Еще немного – за стенами дома забрезжит слабый мертвенный свет мартовского утра. В отворенное окно на троих мужчин дышала отлетающая свежая ночь, Босуэлл оглядел своих собутыльников почти что снежностью – до чего же любил он эти чудовищные и хмельные заговоры, узлы кровной вражды, сплетенные между чаркой виски и дружеским мордобоем:
– Что ж, по рукам. Недурная тройка для хендба сложилась, как я погляжу.
– Я предпочел бы не мяч, но честное метание валунов, – потянувшись, хрустнув плечами, отвечал Бурый волк, – да чтоб Арран стоял на месте мишени… И нас не трое – четверо, Патрик.
– Кто будет четвертым?
Забавно, но никто не брал в расчет беднягу Сазерленда, блуждающего сейчас в мокрой темени в поисках женской ласки.
– Морэй, разумеется.
Джеймс Стюарт, граф Морэй, единокровный брат покойного короля, был женат на сестре Роя Арчибальда.
– Старина Морэй жив еще?
– Жив, но часто хвор. Однако это не помешает ему поднять знамя за честь племянницы-королевы… а если и помешает, я подбодрю.
В подбадривающих способностях Бурого волка никто не сомневался, и лорды сдвинули чарки. Шальная, бешеная идея обретала плоть с каждым глотком, и кровь, что по-настоящему прольется не на словах…
– Ах да, – небрежно обмолвился тут Аргайл. – Но ведь есть еще и Леннокс!
– А что, он здесь уже? – в глазах Белокурого блеснул острый огонек интереса.

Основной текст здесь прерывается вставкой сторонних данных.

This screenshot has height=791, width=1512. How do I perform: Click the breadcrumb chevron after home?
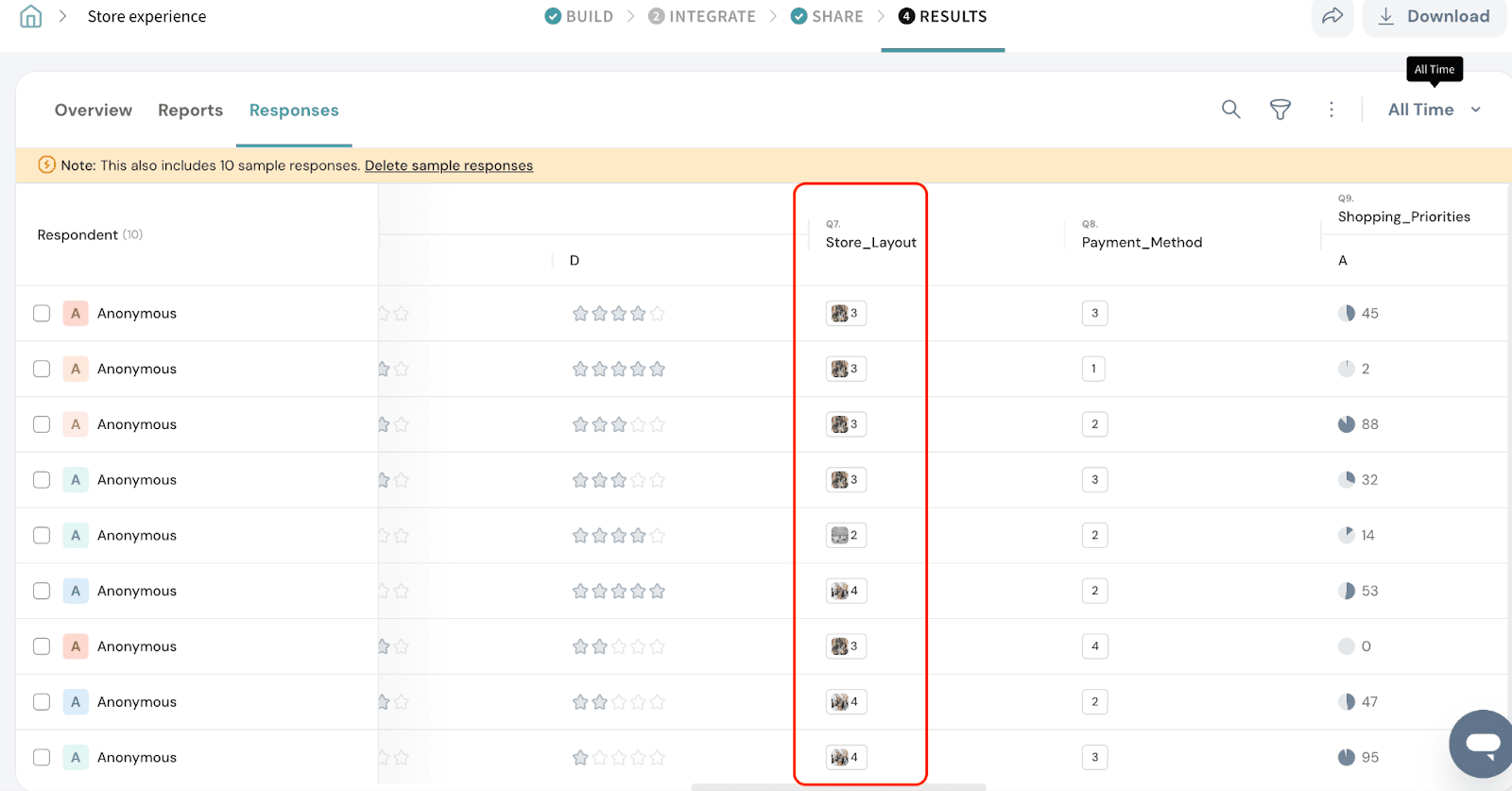tap(62, 16)
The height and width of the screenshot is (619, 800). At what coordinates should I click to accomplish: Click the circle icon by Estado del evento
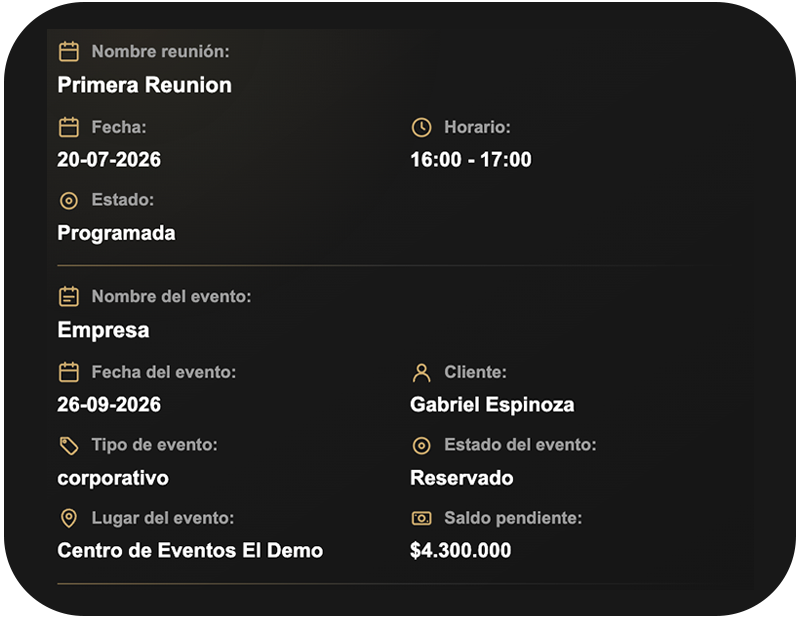pyautogui.click(x=421, y=445)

Битон вызвал Мэтью Стюарта, графа Леннокса, из Франции письмом сомнительного содержания, о коем достоверно знали только трое: Битон, королева-мать и сам адресат, но разговоры ходили разные. Четвертый граф Леннокс, сын того Леннокса, которого в свое время обезглавил Финнарт по поручению первого графа Аррана, отца нынешнего регента и графа второго… Они же сцепятся насмерть, и полетят клочки по закоулочкам.
– Нет, но со дня на день ожидают, по слухам... Этот выступит не с нами, но против Аррана лично, однако я бы не стал принимать его в расчет заранее, до того, как королева-мать бесповоротно прельстит его своею улыбкой.
– Рой! – возмутился рыцарственный Хантли.
– Будет тебе! – оборвал его Аргайл. – Не станешь же ты отрицать, что по наущению Битона она писала ему едва ли не с брачным предложением…
– Себя или свою дочь? – уточнил Белокурый.
Он и не ожидал, что будет единственным претендентом на сердце Марии де Гиз, слишком уж цель заманчива – однако офранцуженный Леннокс может стать серьезным соперником.
– Того мне не ведомо, – отвечал Рой. – А Хантли – он обижается, когда мы все его спрашиваем.
– Потому что это ложь! – возмутился Джордж. – Королева-мать не дает обещаний, которые не может выполнить!
– Королева-мать – женщина, – выплюнул Бурый волк с пренебрежительным оскалом, что непременно привело бы к жаркому диспуту горских кузенов, если бы сей момент не скрипнула входная дверь.
Вернулся Сазерленд, таща за собой упирающуюся молоденькую девчонку. Увидав перед собой в комнате еще троих нетрезвых мужчин, та остановилась на пороге как вкопанная и побледнела явно не от восторга.
Повисла пауза.
– Добрая телочка, – молвил Аргайл, прищурясь. – Поди сюда.
И послал девчонке жест, не оставляющий разночтений.
Босуэлл, развалившийся было в кресле, спустил ноги со стола и сосредоточил взгляд на пришедших с явным неудовольствием – он полагал, что Джон удовлетворит свои потребности, не привлекая к участию хозяина дома. Устраивать свальный грех именно теперь отнюдь не входило в планы его досуга.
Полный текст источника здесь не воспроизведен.